Locarno 09: «La donation» von Bernard Émond

Elise Guilbault in «La donation»

Attendez, vous verrez.

Aus dem Internationalen Wettbewerb sehe ich mir in den wenigen Tagen, an denen ich dieses Jahr in Locarno bin, nur gerade zwei Filme an. «La donation» von Bernard Émond habe ich ausgewählt, weil vor zwei Jahren auch sein als Kriminalfilm getarntes Sozialdrama «Contre toute espérance» im Internationalen Wettbewerb zu sehen war. Ich war also vorbereitet auf ein wenig kunstvolles, eher zähflüssig erzähltes Porträt von Menschen am Rand der Verzweiflung. Das habe ich dann auch gekriegt – und irgendwie bewundert.
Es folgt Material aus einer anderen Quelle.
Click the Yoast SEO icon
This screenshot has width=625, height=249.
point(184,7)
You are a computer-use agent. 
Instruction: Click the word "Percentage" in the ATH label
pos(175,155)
Seit über 40 Jahren sorgt sich Yves Rainville (Jacques Godin) um die Gesundheit der Menschen in der abgelegenen Ortschaft Normétal in der kanadischen Provinz Québec. 1963 wurde er als Arzt von der Bergbaugesellschaft angestellt. Die letzte Mine wurde 1975 geschlossen. Geblieben ist er trotzdem, weil er sich in der Einöde heimisch fühlte. In seiner Tätigkeit hat er zwar die halbe Bevölkerung der Gegend auf die Welt gebracht, doch seit dem Wegfall der Industrie ist die Einwohnerzahl dennoch stetig geschrumpft. Die von den Siedlern mühsam gebändigte Natur holte sich ihre Gebiete wieder zurück.

Nun sucht er sich eine Stellvertretung für einen Monat – mit der Option auf eine Übernahme der Praxis. Auf die Anzeige meldet sich Jeanne Dion (Elise Guilbault), eine Notfallärztin aus Montréal. Sie ist fasziniert von dieser einzigartigen Gegend, kann sich aber noch nicht vorstellen, hier Wurzeln zu schlagen. Hier können sich die Patienten nicht einen Arzt aussuchen. Sie sind auf eine Person angewiesen. Umgekehrt steht aber auch Dr. Dion in einem belastenden Abhängigkeitsverhältnis zu den eigenwilligen Menschen in der Region.

Eric Hoziel und Elise Guilbault in «La donation»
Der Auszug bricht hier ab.